== Exercise prompt ==
Taking the listing below, restate word for word each line from the line with "Image resolution: width=687" to the line with "Task: Open the Neckline", ends included, and stop there.

== Dataset records ==

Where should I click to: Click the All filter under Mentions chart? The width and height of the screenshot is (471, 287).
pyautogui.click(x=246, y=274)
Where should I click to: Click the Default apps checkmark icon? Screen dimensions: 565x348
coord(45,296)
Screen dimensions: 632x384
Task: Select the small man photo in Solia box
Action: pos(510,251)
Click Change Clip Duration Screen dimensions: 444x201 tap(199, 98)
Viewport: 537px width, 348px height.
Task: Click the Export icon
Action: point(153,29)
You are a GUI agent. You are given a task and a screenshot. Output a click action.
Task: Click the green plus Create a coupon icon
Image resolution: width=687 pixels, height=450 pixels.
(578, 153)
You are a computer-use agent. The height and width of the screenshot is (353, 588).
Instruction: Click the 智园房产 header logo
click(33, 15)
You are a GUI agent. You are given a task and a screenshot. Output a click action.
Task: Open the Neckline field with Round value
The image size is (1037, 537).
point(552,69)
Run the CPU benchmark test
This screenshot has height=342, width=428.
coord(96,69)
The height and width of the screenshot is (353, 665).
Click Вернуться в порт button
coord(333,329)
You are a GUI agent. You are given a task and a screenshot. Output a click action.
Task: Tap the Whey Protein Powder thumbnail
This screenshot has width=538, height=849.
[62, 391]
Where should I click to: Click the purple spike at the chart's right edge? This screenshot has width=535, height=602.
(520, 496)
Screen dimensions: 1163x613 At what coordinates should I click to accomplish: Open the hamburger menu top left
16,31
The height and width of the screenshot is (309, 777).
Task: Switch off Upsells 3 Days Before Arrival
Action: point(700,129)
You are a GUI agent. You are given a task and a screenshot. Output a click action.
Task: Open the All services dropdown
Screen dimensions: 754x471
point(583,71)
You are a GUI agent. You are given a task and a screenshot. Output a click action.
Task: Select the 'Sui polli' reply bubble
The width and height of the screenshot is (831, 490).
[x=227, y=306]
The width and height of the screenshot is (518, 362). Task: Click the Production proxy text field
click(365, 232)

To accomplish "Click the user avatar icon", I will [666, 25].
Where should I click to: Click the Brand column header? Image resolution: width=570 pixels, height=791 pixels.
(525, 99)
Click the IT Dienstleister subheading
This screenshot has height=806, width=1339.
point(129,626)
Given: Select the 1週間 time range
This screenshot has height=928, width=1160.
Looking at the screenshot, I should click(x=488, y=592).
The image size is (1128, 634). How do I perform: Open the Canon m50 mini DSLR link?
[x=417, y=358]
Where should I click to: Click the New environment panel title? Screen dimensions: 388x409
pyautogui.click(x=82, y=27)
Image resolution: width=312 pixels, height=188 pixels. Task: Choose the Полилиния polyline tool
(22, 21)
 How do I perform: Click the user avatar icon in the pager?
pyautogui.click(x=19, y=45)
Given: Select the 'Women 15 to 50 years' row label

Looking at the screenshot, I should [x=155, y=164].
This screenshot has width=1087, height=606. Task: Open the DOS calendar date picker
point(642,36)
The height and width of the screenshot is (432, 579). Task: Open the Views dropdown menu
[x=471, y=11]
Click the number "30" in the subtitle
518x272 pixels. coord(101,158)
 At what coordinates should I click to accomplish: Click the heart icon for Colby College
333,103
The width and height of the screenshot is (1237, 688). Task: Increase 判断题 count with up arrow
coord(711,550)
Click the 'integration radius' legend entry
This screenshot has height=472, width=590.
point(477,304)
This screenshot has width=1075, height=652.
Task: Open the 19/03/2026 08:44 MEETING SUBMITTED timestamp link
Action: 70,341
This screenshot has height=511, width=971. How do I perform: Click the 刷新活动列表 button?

== Output below ==
Image resolution: width=687 pixels, height=450 pixels.
(578, 153)
You are a computer-use agent. The height and width of the screenshot is (353, 588).
Instruction: Click the 智园房产 header logo
click(33, 15)
You are a GUI agent. You are given a task and a screenshot. Output a click action.
Task: Open the Neckline field with Round value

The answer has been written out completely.